===== Material supplied =====

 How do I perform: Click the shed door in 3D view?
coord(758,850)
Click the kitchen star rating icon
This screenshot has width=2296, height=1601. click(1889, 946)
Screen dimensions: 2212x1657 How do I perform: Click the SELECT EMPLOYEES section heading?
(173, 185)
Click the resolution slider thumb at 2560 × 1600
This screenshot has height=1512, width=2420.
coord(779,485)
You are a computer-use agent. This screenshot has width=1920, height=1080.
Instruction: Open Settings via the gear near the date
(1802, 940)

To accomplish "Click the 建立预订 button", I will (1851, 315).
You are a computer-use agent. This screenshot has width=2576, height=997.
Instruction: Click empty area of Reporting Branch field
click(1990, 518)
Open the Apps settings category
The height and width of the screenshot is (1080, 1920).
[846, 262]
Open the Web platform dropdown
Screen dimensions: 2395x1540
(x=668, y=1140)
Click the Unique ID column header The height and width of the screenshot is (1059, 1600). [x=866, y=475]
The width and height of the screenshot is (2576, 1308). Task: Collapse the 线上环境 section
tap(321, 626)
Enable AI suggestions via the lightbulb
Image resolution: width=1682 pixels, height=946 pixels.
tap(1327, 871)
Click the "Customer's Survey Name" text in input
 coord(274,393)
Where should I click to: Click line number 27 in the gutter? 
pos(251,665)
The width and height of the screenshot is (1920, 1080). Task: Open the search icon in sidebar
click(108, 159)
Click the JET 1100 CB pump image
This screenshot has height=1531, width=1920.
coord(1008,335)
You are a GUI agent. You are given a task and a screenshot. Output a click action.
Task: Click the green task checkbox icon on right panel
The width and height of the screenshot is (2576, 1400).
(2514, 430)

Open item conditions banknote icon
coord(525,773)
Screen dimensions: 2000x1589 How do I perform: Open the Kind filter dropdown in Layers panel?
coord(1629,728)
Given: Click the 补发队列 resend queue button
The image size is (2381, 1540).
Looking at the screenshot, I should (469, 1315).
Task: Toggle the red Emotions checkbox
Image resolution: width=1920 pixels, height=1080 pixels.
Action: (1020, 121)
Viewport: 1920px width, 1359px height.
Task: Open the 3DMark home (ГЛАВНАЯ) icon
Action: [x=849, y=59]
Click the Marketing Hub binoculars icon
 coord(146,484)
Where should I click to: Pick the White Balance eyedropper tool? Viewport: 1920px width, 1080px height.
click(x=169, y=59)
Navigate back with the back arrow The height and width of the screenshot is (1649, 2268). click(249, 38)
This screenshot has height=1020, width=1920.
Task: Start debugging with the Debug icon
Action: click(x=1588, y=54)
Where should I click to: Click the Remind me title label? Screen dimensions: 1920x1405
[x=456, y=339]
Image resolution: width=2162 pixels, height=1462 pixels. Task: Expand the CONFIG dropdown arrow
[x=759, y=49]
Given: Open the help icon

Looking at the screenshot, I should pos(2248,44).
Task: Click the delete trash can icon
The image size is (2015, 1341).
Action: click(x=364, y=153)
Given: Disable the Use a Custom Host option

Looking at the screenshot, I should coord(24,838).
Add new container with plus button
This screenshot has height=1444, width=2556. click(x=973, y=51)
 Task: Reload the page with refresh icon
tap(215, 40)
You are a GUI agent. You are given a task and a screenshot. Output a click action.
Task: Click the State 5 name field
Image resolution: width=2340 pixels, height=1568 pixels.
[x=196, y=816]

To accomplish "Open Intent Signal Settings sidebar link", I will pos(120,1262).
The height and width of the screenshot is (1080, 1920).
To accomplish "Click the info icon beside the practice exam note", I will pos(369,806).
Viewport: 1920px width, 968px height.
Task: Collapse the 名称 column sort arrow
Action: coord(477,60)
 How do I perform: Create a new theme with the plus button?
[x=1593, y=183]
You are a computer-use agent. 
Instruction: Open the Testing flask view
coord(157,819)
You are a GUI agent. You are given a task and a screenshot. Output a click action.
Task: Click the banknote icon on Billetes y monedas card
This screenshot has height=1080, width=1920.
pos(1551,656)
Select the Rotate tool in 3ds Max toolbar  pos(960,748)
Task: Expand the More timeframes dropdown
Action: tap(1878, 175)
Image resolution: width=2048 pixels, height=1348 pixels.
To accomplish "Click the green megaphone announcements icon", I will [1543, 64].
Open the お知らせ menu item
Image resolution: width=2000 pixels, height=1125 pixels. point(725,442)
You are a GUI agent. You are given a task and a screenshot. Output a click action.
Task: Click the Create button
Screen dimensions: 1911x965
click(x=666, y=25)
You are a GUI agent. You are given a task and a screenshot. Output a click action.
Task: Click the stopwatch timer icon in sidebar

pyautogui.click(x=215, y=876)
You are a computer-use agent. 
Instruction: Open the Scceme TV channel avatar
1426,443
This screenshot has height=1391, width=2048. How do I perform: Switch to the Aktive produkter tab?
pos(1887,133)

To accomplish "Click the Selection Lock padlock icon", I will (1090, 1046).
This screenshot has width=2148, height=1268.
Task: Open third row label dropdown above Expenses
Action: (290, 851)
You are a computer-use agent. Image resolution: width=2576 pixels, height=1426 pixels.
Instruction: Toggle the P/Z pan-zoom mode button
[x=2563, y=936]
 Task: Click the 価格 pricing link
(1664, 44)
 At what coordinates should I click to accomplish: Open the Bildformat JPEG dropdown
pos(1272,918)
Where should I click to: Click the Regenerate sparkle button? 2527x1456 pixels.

=====

Copy the data. Make sure every line matches exactly.

 How do I perform: Click the shed door in 3D view?
coord(758,850)
Click the kitchen star rating icon
This screenshot has width=2296, height=1601. click(1889, 946)
Screen dimensions: 2212x1657 How do I perform: Click the SELECT EMPLOYEES section heading?
(173, 185)
Click the resolution slider thumb at 2560 × 1600
This screenshot has height=1512, width=2420.
coord(779,485)
You are a computer-use agent. This screenshot has width=1920, height=1080.
Instruction: Open Settings via the gear near the date
(1802, 940)

To accomplish "Click the 建立预订 button", I will (1851, 315).
You are a computer-use agent. This screenshot has width=2576, height=997.
Instruction: Click empty area of Reporting Branch field
click(1990, 518)
Open the Apps settings category
The height and width of the screenshot is (1080, 1920).
[846, 262]
Open the Web platform dropdown
Screen dimensions: 2395x1540
(x=668, y=1140)
Click the Unique ID column header The height and width of the screenshot is (1059, 1600). [x=866, y=475]
The width and height of the screenshot is (2576, 1308). Task: Collapse the 线上环境 section
tap(321, 626)
Enable AI suggestions via the lightbulb
Image resolution: width=1682 pixels, height=946 pixels.
tap(1327, 871)
Click the "Customer's Survey Name" text in input
 coord(274,393)
Where should I click to: Click line number 27 in the gutter? 
pos(251,665)
The width and height of the screenshot is (1920, 1080). Task: Open the search icon in sidebar
click(108, 159)
Click the JET 1100 CB pump image
This screenshot has height=1531, width=1920.
coord(1008,335)
You are a GUI agent. You are given a task and a screenshot. Output a click action.
Task: Click the green task checkbox icon on right panel
The width and height of the screenshot is (2576, 1400).
(2514, 430)

Open item conditions banknote icon
coord(525,773)
Screen dimensions: 2000x1589 How do I perform: Open the Kind filter dropdown in Layers panel?
coord(1629,728)
Given: Click the 补发队列 resend queue button
The image size is (2381, 1540).
Looking at the screenshot, I should (469, 1315).
Task: Toggle the red Emotions checkbox
Image resolution: width=1920 pixels, height=1080 pixels.
Action: (1020, 121)
Viewport: 1920px width, 1359px height.
Task: Open the 3DMark home (ГЛАВНАЯ) icon
Action: [x=849, y=59]
Click the Marketing Hub binoculars icon
 coord(146,484)
Where should I click to: Pick the White Balance eyedropper tool? Viewport: 1920px width, 1080px height.
click(x=169, y=59)
Navigate back with the back arrow The height and width of the screenshot is (1649, 2268). click(249, 38)
This screenshot has height=1020, width=1920.
Task: Start debugging with the Debug icon
Action: click(x=1588, y=54)
Where should I click to: Click the Remind me title label? Screen dimensions: 1920x1405
[x=456, y=339]
Image resolution: width=2162 pixels, height=1462 pixels. Task: Expand the CONFIG dropdown arrow
[x=759, y=49]
Given: Open the help icon

Looking at the screenshot, I should pos(2248,44).
Task: Click the delete trash can icon
The image size is (2015, 1341).
Action: click(x=364, y=153)
Given: Disable the Use a Custom Host option

Looking at the screenshot, I should coord(24,838).
Add new container with plus button
This screenshot has height=1444, width=2556. click(x=973, y=51)
 Task: Reload the page with refresh icon
tap(215, 40)
You are a GUI agent. You are given a task and a screenshot. Output a click action.
Task: Click the State 5 name field
Image resolution: width=2340 pixels, height=1568 pixels.
[x=196, y=816]

To accomplish "Open Intent Signal Settings sidebar link", I will pos(120,1262).
The height and width of the screenshot is (1080, 1920).
To accomplish "Click the info icon beside the practice exam note", I will pos(369,806).
Viewport: 1920px width, 968px height.
Task: Collapse the 名称 column sort arrow
Action: coord(477,60)
 How do I perform: Create a new theme with the plus button?
[x=1593, y=183]
You are a computer-use agent. 
Instruction: Open the Testing flask view
coord(157,819)
You are a GUI agent. You are given a task and a screenshot. Output a click action.
Task: Click the banknote icon on Billetes y monedas card
This screenshot has height=1080, width=1920.
pos(1551,656)
Select the Rotate tool in 3ds Max toolbar  pos(960,748)
Task: Expand the More timeframes dropdown
Action: tap(1878, 175)
Image resolution: width=2048 pixels, height=1348 pixels.
To accomplish "Click the green megaphone announcements icon", I will [1543, 64].
Open the お知らせ menu item
Image resolution: width=2000 pixels, height=1125 pixels. point(725,442)
You are a GUI agent. You are given a task and a screenshot. Output a click action.
Task: Click the Create button
Screen dimensions: 1911x965
click(x=666, y=25)
You are a GUI agent. You are given a task and a screenshot. Output a click action.
Task: Click the stopwatch timer icon in sidebar

pyautogui.click(x=215, y=876)
You are a computer-use agent. 
Instruction: Open the Scceme TV channel avatar
1426,443
This screenshot has height=1391, width=2048. How do I perform: Switch to the Aktive produkter tab?
pos(1887,133)

To accomplish "Click the Selection Lock padlock icon", I will (1090, 1046).
This screenshot has width=2148, height=1268.
Task: Open third row label dropdown above Expenses
Action: (290, 851)
You are a computer-use agent. Image resolution: width=2576 pixels, height=1426 pixels.
Instruction: Toggle the P/Z pan-zoom mode button
[x=2563, y=936]
 Task: Click the 価格 pricing link
(1664, 44)
 At what coordinates should I click to accomplish: Open the Bildformat JPEG dropdown
pos(1272,918)
Where should I click to: Click the Regenerate sparkle button? 2527x1456 pixels.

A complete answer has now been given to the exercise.